A través de la “cuenta” de los berrinches de “tati” porque no aparezco por su chat o su correo. Él, que no puede sumarme más cariño porque el mío es total, porque ni los mares de por medio han podido enfriarme la luminosa conexión de hermano mayor; él sigue siendo mi mosquetero.
Con el reclamo visceral de Abraham para arroparme el pelo “largo” y el murmullo luminoso de su tía; en la contienda por proclamarme como su princesa ante todo posible adversario.
Con las “adiciones” de la piña de ratón que abuelo Manolín cargaba en el cajón de la bicicleta para curarme los parásitos; o las del “dinerito” para arreglarme el pelo que el otro abuelo, que estuvo más tiempo, me regalaba cuando escuchaba el teque. A ambos, a Manolín y a Uva, los “aumento” en el embolse de herencias mucho más contables.
En todas las ganancias que significa la familia otra que una escoja. Una, con la capacidad para presagiarme la vida y estar a cada paso; y soplarme lejos los desganos e inventariarme hasta con título de adopción. Otra, que me perdona todos los esquives y me encuentra hasta en Marte, y me arranca la promesa de que seré siempre feliz, y las disculpas continuas ante el cepillo de dientes o la toalla perdidos en la cama destendida a deshora. Aquella que ya casi nunca veo, pero que hasta desde Venezuela me sigue recordando que esta es una amistad que creció hasta hoy con la palpitante marca de mocos y muñecas de círculo infantil, que sigue siendo la Nana de cientos y yo su “Machuchi”.
Desde el complemento que supone una firma y una condición civil. Y “verlas” juntas llegar a casa, luego del trabajo y ya entrada la medianoche, con una caja con pollos para alimentarnos el mes; unos espaguetis calientes para calmar las tripas “cuadradas” que acaba de despertar; una sonrisa, con toda la plenitud que no han podido robarle al “firmador” las 16 horas de espalda y manos hechas un nudo; y una rosa roja para despejar(nos) todas las noches y oscuridades que esta vida nos quiera conceder; ah, y un “te amo mucho tata”.
¿Se podrá ser más feliz?, le he preguntado, y él asegura que en unos pocos meses-semanas no habrán termómetros precisos para “medirnos” la dicha.
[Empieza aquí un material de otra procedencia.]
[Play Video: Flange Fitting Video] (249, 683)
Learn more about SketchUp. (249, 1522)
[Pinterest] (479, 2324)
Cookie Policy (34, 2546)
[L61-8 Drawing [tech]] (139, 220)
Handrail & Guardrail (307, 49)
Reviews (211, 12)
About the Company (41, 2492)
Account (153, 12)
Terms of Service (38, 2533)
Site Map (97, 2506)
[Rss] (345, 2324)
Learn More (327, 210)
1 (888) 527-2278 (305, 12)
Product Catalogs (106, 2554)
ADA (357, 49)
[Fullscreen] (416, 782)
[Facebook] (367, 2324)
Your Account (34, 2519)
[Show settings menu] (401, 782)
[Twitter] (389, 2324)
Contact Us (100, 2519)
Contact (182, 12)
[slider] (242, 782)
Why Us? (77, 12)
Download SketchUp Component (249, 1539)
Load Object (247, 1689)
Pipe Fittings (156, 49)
Yo te amo más, le he contestado... Así, de demencial y tibia puede ser una medianoche: unas sábanas reclamando huesos (o al revés); unos pollos buscando acomodo torpe en el refrigerador; y una flor, una flor dentro de un vaso con agua que es mi mejor definición de la ternura, si me la pidieran.
Con el despeje-atasque que es el susto desbordante cuando tardan en aparecer las pataditas en mi vientre. Porque ese no es nunca el efecto del “perjuicio”, y parece que con estos estrenos una se empieza a enamorar de los alivios que son algunos dolores. Porque más allá de las libras en la ropa descubro otro ensanche: ahí, en ese globo de panza que ya no se deja esconder, me van creciendo las proporciones.
Vivir es un acto de inteligencia... y de sufrimiento, y sin historias tal acto no existe, es una ilusión. A esa combustión inevitable así le hago los cálculos, le despejo las variables, y llego a mis dimensiones. Así siento-vivo la consecuencia vital del amor.